Beginning with the line that contains "Image resolution: width=611", copy each subsequent line of the data below through the last one, including both ends but not the pictures.

(Stored entries)
===

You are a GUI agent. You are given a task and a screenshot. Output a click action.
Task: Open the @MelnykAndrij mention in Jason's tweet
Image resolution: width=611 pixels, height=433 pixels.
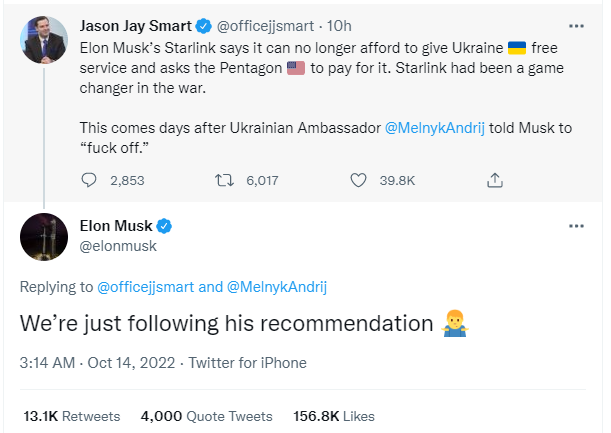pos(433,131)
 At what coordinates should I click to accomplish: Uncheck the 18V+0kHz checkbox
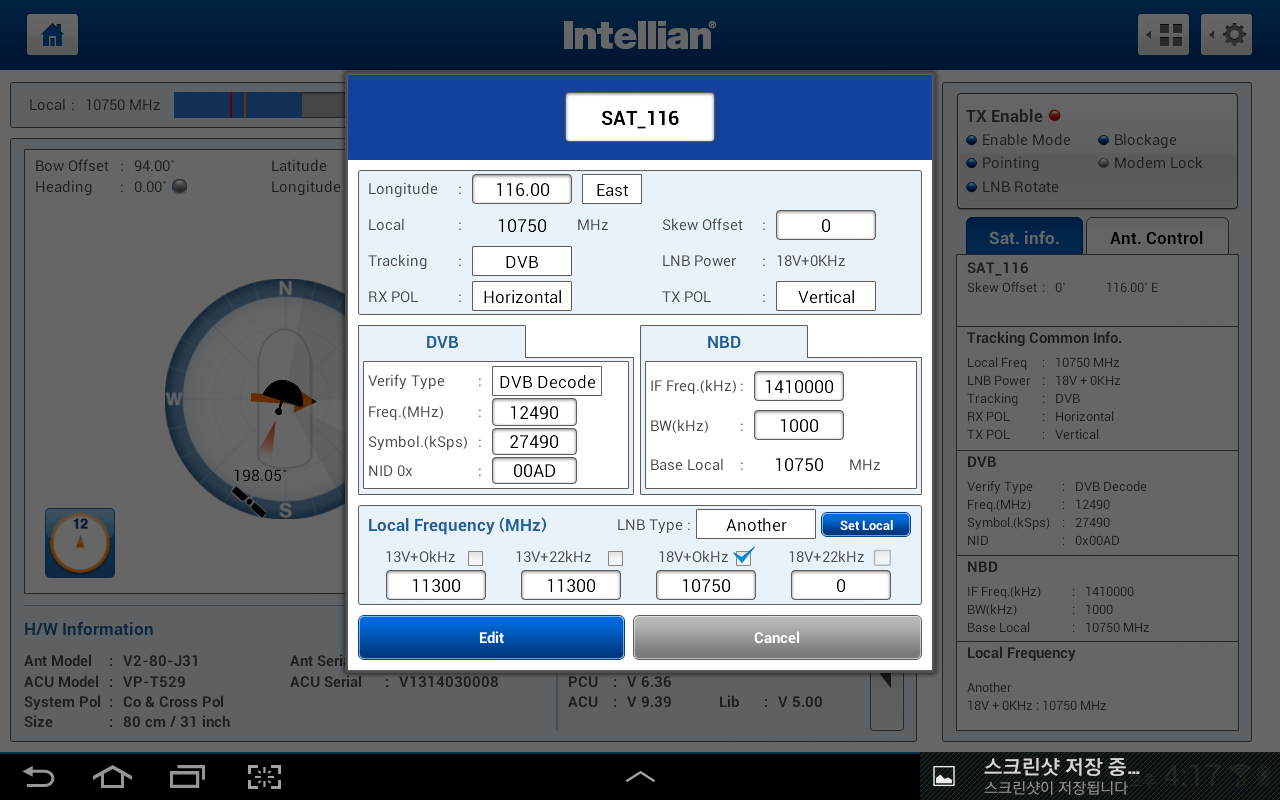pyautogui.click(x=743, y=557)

===

SOLVED PROBLEM:
Image resolution: width=611 pixels, height=433 pixels.
pos(433,131)
 At what coordinates should I click to accomplish: Uncheck the 18V+0kHz checkbox
pyautogui.click(x=743, y=557)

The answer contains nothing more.